Cette prise en charge totale inclut des aspects que nous n’imaginons pas forcément. Les frais de représentation lors des audiences, les voyages apostoliques dans le monde entier, l’entretien des résidences pontificales, tout cela représente des sommes considérables. Le Vatican fonctionne comme un État providence personnel pour son chef.
Le statut fiscal du pape ajoute une dimension particulière à cette situation. En tant que citoyen du Vatican, il bénéficie d’une exemption d’impôt totale. Aucune taxe sur ses éventuels revenus, même les droits d’auteur sur ses œuvres littéraires échappent à toute fiscalité, que ce soit au Vatican ou dans son pays d’origine.
Cette organisation soulève des questions intéressantes sur la notion de richesse. Le pape dispose d’un train de vie exceptionnel sans posséder personnellement les moyens qui le financent. C’est une forme de luxe par procuration qui redéfinit complètement notre compréhension habituelle du pouvoir économique.
Revenus personnels et gestion des donations
Même sans salaire, le pape peut percevoir des revenus personnels, notamment grâce aux droits d’auteur. Benoît XVI avait ainsi gagné entre 4 et 5 millions d’euros avec son ouvrage « Jésus de Nazareth », dont il avait reversé la moitié à la Fondation vaticane Joseph Ratzinger-Benoît XVI. Ces sommes montrent que l’influence pontificale peut générer des bénéfices substantiels.

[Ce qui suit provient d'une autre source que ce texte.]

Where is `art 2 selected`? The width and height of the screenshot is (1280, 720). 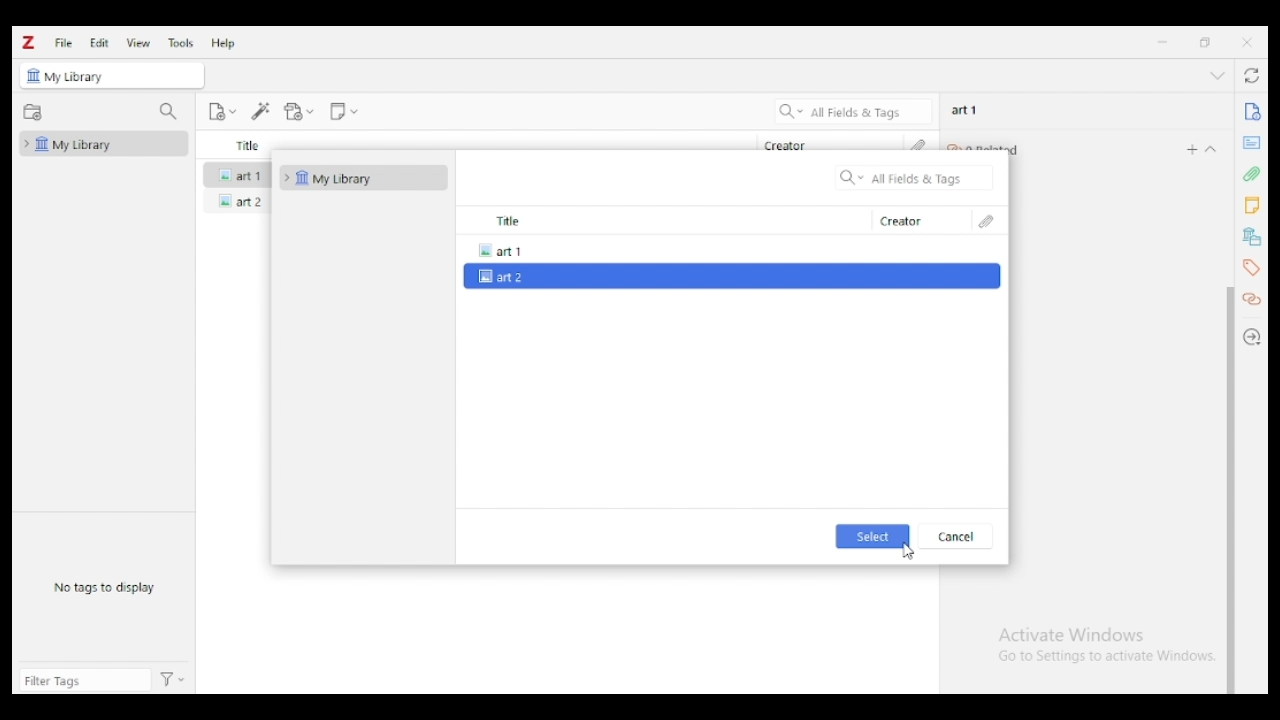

Les cadeaux reçus constituent une autre source de revenus potentiels. François était réputé pour revendre l’intégralité des présents au profit d’œuvres caritatives. En 2018, il avait vendu une Lamborghini pour 715 000 euros, et en 2014, une Harley-Davidson pour 241 500 euros. Ces sommes étaient ensuite reversées à des associations via le Denier de Saint-Pierre.
Cette gestion des donations révèle une approche particulière de la richesse. Le pape devient un intermédiaire entre les donateurs et les causes caritables, transformant les marques de reconnaissance en outils de solidarité. C’est une forme de redistribution qui échappe aux circuits économiques traditionnels.
Le cas de Benoît XVI après sa renonciation en 2013 illustre une situation unique. Le pape émérite recevait une allocation de retraite d’environ 2 500 euros par mois en tant qu’évêque émérite de Rome, tout en conservant la prise en charge de ses frais par le Vatican. Cette situation exceptionnelle montre que même la retraite pontificale échappe aux règles habituelles.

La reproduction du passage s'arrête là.